Your Right to Know

In 2008, the Pennsylvania legislature passed a new “Right-to-Know Law,”making significant changes to prior law relating to the public’s right to obtain and review government records.

  The old law consisted of only four sections.  The new law is lengthy and complex.  Among other changes, the new law presumes that an agency’s record is a “public record”, subject to access by the public.  Therefore, if an agency does not wish to disclose a document to the public, it has the burden of proving that document is not a public record subject to disclosure.

There are numerous exemptions to the agency’s duty to disclose agency records which are listed in the Right-to-Know Law.  These include deliberations of an agency by which policies are formulated, certain investigations by an agency, both criminal and civil, certain personal privacy exceptions (relating to the personal security of an individual), and certain “privileged” documents (for example, documents protected by attorney-client privilege).

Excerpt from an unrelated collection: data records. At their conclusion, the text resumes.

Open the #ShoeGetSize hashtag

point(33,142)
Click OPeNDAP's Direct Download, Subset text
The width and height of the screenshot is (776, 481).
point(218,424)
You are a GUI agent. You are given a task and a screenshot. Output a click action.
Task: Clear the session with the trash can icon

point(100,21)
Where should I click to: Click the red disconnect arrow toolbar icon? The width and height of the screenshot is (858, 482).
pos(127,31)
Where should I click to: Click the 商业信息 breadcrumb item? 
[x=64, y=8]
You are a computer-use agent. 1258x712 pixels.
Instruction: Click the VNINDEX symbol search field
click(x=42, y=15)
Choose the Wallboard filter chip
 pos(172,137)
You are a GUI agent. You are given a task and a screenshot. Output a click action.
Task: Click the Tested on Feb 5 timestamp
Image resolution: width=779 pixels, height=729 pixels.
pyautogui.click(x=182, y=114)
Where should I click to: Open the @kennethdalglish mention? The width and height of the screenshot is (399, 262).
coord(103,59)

The Right-to-Know Law creates a new Office of Open Records which is given the authority to make regulations, give certain advisory opinions and decide appeals from actions by local agencies denying individuals access to records.  With regard to appeals, note that decisions of the Office of Open Records are not necessarily the last word, as those decisions in turn, may be appealed in the court system.

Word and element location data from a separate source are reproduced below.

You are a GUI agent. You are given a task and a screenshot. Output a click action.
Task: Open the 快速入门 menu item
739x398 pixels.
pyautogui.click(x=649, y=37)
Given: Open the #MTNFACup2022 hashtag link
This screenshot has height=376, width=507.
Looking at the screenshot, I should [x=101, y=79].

While the new law was intended to clarify the process of obtaining public records from an agency, many issues remain unresolved.  In addition, the new law has put a much greater burden on government agencies, and particularly local governments and their staffs, to respond promptly to increasing numbers of document requests sometimes seeking large volumes of documents.

The legislature is currently considering amendments to the 2008 law to address problems that have arisen under it, and we expect to see more changes to the law in the future.